十牛図● その3
見 牛
その3 見牛図 十牛図 序その3


枝上一声々。

日暖かに風和して岸柳青し。

ただ是れ更に廻避する処なし。

森森たる頭角画けども成り難し。

   見牛とは牛即ち本来の自己をはっきり見た段階である。本来の自己をはっきり見るとはどういうことかというと、今迄自分というカタマリ(自我)があると思っていたのが、本当は全く中身カラッポで自我なぞというカタマリは全く無かった!という事実を体験することである。

   この体験は、多くは声より入るのが一番である。無門和尚は太鼓のドドーンという音を聞いた途端に大悟したし、香嚴和尚は一生懸命庭の掃除をしている間に、箒にはさまった石が勢いよく飛んでいって竹に当たり、カチーンという音を聞いた途端に今迄の迷いが一度に吹き飛んで、本来の自己に契当したというように、声に従って得入する例が多いのである。

   このようにして本来の自己を悟ってみると、「見るもの聞くもの一つ一つが、そのまま真の自己である」という水源に達する。要はこの真の体験が大切であって、一寸でも観念が入っていては、本当の見性(見牛)ではない。

   これをもう少し詳しく云うと、六根と言われる眼・耳・鼻・舌・身・意の六つの感覚器官とそれに対する色・声・香・味・触・法の六境、この六根が六境に相対して起こる心の働きの眼識・耳識・鼻識・舌識・身識・意識の六識―――これら一つ一つが、中身カラッポの真の事実・真の自己であって、その間に全く差が無いということがわかるということである。

   この六根・六境・六識ばかりではない。立つ・坐る・泣く・笑う・食べる・飲む・滑る・ころぶという一切の動きも本来の自己・真の事実の牛全体が丸出しになっているというのが本当である。

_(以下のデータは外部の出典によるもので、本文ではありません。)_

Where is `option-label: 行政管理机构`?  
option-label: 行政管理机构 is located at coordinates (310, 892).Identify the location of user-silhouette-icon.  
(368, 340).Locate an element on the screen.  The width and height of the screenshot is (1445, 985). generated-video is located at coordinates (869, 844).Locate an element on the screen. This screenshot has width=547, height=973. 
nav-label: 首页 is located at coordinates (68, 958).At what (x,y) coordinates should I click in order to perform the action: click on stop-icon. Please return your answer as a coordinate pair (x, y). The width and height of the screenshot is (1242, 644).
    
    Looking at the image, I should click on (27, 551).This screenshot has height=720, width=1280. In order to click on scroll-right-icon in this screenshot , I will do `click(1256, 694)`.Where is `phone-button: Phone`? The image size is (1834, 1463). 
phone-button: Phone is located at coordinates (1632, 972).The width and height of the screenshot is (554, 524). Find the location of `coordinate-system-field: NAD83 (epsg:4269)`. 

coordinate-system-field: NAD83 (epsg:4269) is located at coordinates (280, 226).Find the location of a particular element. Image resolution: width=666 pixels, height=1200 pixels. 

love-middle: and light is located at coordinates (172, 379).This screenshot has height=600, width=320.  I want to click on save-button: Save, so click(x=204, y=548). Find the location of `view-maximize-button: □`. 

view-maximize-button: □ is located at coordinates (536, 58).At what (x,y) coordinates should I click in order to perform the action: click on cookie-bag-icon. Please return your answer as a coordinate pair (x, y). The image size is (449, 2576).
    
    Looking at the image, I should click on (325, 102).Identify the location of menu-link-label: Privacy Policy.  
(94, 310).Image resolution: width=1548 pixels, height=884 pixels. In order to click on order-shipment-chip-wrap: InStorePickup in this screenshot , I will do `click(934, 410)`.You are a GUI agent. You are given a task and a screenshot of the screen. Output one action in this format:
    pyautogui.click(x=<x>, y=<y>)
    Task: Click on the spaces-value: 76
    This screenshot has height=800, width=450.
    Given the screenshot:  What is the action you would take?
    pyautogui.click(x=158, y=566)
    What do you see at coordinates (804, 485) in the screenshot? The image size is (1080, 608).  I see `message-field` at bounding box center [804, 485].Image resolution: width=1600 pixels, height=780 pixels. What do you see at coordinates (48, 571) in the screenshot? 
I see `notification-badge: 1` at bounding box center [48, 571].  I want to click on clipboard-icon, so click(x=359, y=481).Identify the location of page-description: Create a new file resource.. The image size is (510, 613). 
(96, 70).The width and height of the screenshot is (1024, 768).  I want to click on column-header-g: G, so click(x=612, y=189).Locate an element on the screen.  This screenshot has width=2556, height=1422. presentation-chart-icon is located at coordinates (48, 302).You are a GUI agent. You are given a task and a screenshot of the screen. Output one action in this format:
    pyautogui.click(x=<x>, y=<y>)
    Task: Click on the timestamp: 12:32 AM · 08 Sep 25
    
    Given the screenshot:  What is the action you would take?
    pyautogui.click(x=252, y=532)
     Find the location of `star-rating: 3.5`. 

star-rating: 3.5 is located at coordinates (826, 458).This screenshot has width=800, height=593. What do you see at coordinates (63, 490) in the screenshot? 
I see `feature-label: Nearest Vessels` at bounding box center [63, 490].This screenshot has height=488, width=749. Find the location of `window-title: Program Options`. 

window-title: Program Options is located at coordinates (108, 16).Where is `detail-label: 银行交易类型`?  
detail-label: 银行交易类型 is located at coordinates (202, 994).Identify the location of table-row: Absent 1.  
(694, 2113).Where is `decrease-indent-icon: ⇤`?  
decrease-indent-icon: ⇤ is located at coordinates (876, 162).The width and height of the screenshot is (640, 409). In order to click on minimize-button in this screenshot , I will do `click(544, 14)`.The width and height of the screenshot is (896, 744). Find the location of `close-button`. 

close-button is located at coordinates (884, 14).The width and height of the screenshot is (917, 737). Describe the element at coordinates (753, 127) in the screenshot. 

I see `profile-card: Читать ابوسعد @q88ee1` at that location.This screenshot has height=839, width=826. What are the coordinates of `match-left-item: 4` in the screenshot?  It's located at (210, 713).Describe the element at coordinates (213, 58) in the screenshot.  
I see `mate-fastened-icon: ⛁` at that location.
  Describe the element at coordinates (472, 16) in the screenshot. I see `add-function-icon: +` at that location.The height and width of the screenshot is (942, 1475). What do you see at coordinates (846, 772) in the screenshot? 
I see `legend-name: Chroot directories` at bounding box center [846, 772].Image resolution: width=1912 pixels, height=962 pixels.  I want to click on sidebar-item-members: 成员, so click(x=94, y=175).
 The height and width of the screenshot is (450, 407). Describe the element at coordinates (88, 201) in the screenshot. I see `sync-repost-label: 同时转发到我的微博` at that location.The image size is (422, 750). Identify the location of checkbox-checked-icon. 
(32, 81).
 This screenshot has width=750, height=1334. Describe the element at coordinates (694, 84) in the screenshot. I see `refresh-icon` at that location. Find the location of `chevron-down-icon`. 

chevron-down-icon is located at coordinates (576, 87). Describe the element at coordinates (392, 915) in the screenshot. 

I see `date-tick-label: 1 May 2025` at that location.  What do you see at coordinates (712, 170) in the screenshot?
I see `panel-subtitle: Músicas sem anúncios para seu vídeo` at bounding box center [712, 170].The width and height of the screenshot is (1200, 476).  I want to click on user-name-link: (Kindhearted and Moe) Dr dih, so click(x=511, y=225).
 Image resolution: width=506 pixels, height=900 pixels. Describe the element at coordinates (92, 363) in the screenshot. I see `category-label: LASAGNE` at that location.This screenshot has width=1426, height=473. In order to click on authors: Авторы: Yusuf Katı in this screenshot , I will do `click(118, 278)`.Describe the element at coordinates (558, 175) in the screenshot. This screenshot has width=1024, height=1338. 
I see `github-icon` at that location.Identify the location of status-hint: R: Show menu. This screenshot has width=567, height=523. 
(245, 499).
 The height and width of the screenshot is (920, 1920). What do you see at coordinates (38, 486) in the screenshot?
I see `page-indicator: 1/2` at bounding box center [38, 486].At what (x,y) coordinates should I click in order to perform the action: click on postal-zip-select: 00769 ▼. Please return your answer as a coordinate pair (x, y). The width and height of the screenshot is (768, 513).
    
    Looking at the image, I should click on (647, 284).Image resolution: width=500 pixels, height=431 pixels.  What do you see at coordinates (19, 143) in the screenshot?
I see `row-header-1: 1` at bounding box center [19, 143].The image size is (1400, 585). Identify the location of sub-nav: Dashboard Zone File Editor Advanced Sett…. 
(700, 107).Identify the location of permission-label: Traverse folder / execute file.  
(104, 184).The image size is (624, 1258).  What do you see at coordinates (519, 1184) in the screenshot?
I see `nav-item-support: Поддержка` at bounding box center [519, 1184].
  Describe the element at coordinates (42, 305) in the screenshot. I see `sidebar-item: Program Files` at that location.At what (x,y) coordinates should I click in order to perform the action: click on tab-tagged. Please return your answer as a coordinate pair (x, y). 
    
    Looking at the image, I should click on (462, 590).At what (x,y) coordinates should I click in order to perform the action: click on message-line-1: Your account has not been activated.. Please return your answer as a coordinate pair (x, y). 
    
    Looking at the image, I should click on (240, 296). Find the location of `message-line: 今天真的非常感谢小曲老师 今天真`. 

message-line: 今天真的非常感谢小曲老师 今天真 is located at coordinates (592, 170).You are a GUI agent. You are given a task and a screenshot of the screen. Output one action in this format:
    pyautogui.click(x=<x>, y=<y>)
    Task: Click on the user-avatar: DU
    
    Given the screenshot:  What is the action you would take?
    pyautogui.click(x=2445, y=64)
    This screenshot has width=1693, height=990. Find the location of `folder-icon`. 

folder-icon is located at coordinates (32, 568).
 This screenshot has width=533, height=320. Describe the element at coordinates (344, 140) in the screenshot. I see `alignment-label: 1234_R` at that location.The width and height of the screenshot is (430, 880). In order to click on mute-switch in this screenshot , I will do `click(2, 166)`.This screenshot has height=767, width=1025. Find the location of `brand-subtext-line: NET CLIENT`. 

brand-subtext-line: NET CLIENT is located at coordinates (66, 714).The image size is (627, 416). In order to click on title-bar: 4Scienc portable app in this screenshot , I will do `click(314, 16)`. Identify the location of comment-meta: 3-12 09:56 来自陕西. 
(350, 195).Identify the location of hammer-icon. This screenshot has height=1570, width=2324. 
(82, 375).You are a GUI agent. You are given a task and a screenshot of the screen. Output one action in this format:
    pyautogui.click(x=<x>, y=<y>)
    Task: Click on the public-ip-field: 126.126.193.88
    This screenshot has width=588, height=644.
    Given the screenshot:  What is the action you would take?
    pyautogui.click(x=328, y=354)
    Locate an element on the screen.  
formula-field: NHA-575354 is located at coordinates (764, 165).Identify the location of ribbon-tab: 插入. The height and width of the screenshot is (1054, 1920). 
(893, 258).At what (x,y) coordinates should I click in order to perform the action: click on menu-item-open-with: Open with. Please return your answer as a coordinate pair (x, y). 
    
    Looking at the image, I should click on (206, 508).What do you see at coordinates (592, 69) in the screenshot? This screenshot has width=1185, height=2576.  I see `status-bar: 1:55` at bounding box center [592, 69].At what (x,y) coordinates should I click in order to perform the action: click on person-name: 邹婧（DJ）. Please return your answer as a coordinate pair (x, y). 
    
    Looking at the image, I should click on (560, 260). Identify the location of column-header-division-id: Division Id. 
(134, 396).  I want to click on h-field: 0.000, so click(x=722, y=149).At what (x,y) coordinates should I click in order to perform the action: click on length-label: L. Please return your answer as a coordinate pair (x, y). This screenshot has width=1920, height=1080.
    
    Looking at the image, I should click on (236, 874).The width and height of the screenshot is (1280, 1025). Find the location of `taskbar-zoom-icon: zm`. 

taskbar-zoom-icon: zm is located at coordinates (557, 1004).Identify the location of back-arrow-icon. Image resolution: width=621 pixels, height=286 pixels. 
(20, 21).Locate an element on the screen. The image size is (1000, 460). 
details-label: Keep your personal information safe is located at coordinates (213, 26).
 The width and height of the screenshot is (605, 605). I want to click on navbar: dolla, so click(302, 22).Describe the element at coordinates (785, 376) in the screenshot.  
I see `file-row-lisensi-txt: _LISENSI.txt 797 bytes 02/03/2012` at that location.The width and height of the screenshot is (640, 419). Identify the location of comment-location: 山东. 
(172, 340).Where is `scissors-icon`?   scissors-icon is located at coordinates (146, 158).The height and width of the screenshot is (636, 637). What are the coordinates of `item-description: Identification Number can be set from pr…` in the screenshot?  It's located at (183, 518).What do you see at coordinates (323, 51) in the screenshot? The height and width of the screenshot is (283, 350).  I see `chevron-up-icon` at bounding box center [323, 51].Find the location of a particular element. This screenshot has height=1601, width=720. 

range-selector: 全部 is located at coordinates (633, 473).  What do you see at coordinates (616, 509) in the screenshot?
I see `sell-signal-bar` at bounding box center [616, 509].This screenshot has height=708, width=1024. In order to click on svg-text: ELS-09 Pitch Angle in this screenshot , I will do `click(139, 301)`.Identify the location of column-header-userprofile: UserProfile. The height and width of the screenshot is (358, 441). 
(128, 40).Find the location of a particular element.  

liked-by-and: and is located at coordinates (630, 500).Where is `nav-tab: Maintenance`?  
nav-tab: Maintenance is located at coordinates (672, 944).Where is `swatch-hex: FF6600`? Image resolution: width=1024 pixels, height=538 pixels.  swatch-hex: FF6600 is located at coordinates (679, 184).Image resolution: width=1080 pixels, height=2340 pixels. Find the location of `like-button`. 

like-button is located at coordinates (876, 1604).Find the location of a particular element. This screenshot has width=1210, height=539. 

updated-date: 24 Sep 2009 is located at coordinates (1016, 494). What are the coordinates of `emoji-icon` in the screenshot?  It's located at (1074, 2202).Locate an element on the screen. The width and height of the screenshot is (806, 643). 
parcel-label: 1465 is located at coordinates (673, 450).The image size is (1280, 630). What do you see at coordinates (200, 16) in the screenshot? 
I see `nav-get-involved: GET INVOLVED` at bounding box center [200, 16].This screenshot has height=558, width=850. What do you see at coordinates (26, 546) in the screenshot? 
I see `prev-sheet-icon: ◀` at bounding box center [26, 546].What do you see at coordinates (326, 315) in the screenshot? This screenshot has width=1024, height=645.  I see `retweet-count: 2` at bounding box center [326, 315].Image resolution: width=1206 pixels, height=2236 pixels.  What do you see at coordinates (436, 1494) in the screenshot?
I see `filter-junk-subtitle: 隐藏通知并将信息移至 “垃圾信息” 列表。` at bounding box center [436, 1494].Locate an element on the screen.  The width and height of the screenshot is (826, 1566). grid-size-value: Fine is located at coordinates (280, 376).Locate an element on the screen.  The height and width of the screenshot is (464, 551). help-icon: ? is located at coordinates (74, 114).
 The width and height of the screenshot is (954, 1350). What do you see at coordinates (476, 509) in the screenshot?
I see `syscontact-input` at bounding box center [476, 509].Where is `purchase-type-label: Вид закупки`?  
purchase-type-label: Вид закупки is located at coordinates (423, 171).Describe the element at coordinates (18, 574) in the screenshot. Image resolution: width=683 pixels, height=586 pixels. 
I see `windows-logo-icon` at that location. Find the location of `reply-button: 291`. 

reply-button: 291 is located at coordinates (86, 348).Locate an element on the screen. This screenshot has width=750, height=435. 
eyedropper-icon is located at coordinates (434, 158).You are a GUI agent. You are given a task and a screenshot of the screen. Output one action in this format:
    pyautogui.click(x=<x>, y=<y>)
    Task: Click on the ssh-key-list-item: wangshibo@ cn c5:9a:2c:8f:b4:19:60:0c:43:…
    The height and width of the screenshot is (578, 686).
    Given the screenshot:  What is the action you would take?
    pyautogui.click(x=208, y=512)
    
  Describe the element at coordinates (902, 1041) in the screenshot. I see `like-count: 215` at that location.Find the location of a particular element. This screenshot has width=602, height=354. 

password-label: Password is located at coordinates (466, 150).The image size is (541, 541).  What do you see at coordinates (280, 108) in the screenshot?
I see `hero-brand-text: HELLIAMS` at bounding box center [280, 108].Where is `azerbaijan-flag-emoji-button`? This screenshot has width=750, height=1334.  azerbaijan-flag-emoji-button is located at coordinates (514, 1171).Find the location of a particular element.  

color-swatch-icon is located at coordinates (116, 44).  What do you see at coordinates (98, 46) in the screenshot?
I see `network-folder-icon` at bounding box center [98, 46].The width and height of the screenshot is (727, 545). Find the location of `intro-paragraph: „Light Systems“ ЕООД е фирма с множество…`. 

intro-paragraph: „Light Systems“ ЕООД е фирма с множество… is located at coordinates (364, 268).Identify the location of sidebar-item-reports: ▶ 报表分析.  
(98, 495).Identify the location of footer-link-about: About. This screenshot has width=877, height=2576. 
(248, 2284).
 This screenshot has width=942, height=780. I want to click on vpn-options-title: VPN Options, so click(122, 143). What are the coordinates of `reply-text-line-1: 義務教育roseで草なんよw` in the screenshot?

   この中身カラッポの真牛の有様は、丁度海水中の塩味や絵の具のニカワのように表面からは全くわからない。普通の人は海水とか絵の具という表面の姿しかわからないが、悟ると海水に塩味があり絵の具にニカワがあって、それが本来の働きをしていることに気付くのである。この海水を海水たらしめている塩味、絵の具を絵の具たらしめているニカワがはっきりわかると、確信を持ってこれが牛(本来の自己)だと云うことができるし、今までの見方も完全に一変するのである。

   それでは廓庵禅師の頌を拝見しよう。

枝上一声々。

   こうおうは鶯である。鶯が枝にとまって、ホーホケキョーと声高らかに鳴いた。見牛(見性)はこのように、テッキリハッキリしたものでなければならない。無門和尚のドドーンであり、香嚴和尚のカチーンである。「天地万物一つ一つが無字の展開です」なぞという理屈を室内に持ってくる限り本物ではない。理屈・観念・思想は禅の模型であって禅そのものではないことを師学共に心すべきである。従ってこの点検が特に大切である。

日暖かに風和して岸柳青し。

   真の見牛(見性)の体験をしてみると、初めて自我の桎梏から離れて、事実を事実としてありのままに見ることができる。その肩の荷を下ろした有様は、丁度春の日ざしがポカポカとして、そこへ心地よい風がそよそよとこれに和し、両岸の柳が青芽を出してゆったりと枝がゆれている様子に似ている。

ただ是れ更に廻避する処なし。

   このうららかな春の景色で表現される真牛は、只眼に見、耳に聞く世界(人空)だけではない。我々を取り巻く環境すべてが真牛そのもの(法空)であって、全宇宙が牛そのものである。こうなると、この牛から逃げようと思っても逃げようがない。

森森たる頭角画けども成り難し。

   森森と盛んに活発々に現れる真牛の活動は、何時どんな風に現れるかは、だれも予測できないし、画きようも表現しようもない。
   だがここで心しなければいけないのは、このような体験をすると、まるで鬼の首でも取ったような気持ちとなり、何時の間にかこの体験を鼻にかけ自慢して、修行を怠り師匠もないがしろにして、却って禅なぞやらない方が良かった結果になることがあることである。見牛は未だ第三段階で、向上更に向上の道があることを知らねばならない。